– Shakespeare
Let me not to the marriage of true minds
Admit impediments. Love is not love
Which alters when it alteration finds,
Or bends with the remover to remove.
O no! it is an ever-fixed mark
That looks on tempests and is never shaken;
It is the star to every wandering bark,
Whose worth’s unknown, although his height be taken.
Love’s not Time’s fool, though rosy lips and cheeks
Within his bending sickle’s compass come:
Love alters not with his brief hours and weeks,
But bears it out even to the edge of doom.

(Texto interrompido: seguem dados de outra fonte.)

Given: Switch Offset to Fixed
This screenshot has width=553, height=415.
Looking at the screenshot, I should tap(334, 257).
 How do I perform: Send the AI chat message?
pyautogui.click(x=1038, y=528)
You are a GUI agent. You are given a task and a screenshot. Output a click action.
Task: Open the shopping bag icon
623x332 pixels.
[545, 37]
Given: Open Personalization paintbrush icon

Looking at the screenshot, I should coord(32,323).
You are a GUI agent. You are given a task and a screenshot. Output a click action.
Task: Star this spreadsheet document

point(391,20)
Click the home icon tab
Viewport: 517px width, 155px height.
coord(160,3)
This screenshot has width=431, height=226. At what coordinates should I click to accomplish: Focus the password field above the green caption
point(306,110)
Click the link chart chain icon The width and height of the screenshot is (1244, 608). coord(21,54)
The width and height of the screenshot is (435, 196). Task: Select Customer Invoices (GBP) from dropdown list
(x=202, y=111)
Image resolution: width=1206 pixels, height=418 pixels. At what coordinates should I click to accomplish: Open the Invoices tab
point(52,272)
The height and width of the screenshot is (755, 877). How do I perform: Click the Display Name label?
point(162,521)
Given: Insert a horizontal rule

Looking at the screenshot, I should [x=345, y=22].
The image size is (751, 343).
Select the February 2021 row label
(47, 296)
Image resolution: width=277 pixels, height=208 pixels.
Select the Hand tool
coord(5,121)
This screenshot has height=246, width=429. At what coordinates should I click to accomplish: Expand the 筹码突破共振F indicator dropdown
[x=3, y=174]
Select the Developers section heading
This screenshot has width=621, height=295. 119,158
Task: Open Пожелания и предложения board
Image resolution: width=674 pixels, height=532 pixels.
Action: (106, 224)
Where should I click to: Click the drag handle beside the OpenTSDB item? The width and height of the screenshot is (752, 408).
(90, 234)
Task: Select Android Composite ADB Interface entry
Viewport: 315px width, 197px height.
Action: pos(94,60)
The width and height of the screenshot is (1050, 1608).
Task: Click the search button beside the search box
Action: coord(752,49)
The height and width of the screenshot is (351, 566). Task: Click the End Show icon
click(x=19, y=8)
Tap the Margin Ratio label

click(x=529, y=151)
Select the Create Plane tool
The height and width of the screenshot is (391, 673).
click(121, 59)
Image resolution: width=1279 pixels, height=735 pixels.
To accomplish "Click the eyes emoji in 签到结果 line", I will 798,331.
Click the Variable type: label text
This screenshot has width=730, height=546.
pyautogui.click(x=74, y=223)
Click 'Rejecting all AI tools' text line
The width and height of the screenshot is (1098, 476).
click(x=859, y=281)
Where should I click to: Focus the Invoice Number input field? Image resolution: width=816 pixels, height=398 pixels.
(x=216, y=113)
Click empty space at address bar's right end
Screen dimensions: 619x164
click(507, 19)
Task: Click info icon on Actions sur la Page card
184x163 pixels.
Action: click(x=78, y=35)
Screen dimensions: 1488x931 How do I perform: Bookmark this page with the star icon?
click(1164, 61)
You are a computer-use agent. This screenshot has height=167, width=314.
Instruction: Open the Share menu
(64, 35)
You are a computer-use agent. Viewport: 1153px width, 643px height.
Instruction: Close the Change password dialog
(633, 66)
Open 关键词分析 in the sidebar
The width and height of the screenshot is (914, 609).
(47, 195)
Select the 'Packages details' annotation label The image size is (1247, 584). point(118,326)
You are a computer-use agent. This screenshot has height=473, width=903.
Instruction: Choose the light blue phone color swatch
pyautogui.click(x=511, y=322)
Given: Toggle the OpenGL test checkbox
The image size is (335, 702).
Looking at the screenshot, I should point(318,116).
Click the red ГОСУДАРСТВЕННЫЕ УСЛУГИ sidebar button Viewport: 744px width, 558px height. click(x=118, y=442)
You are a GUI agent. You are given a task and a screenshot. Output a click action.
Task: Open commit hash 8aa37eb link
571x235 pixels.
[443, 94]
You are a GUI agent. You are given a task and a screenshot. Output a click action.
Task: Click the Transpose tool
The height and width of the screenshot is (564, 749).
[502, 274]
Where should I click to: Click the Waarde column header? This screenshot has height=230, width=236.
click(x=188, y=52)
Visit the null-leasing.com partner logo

If this be error and upon me proved,
I never writ, nor no man ever loved.
116
Ao casamento de almas verdadeiras
Não haja oposição. Não é amor
O que muda à mudança mais ligeira
Ou, desertando, cede ao desertor.
Oh, não, que amor é marca muito firme
E nem a tempestade o desbarata;
É estrela para a nau, que o rumo afirme,
Valor ignoto — mas na altura, exata.
Não é do Tempo mera extravagância,
Amor, embora a foice roube o riso
‘A face e ao lábio rosa; na constância,
Resiste até o Dia do Juízo.
Se há erro nisto e assim me for provado,
Nunca escrevi, ninguém terá amado.
(tradução de Jorge Wanderley — não o culpo, foi o que deu para fazer)



2 Comentários
Segue a minha tradução, que está mais correta:
“Que à união de almas, sincera,
não admita eu impedimento. Não é amor o amor
se, quando empecilhos encontra, se altera,
Ou se curva ao mínimo temor.
Oh, não! É o amor marco eterno, dominante
Que encara a tempestade com bravura
Estrela-guia de toda vela errante
Cujo valor se ignora em altura
Não é o amor joguete do tempo, embora
Sua foice não poupe a mocidade
O amor não se transforma de hora em hora
Antes se afirma para a eternidade
Se for isso falso e o engano, a mim provado
Então nunca terei eu escrito, nem jamais homem nenhum, amado”
Cara Lúcia,
Obrigado pela sua contribuição. De fato a sua tradução é mais fiel ao original. Em defesa do autor que eu transcrevi (e de quem tenho o livro), ele tentou manter a métrica também, o que realmente torna tudo bem mais difícil.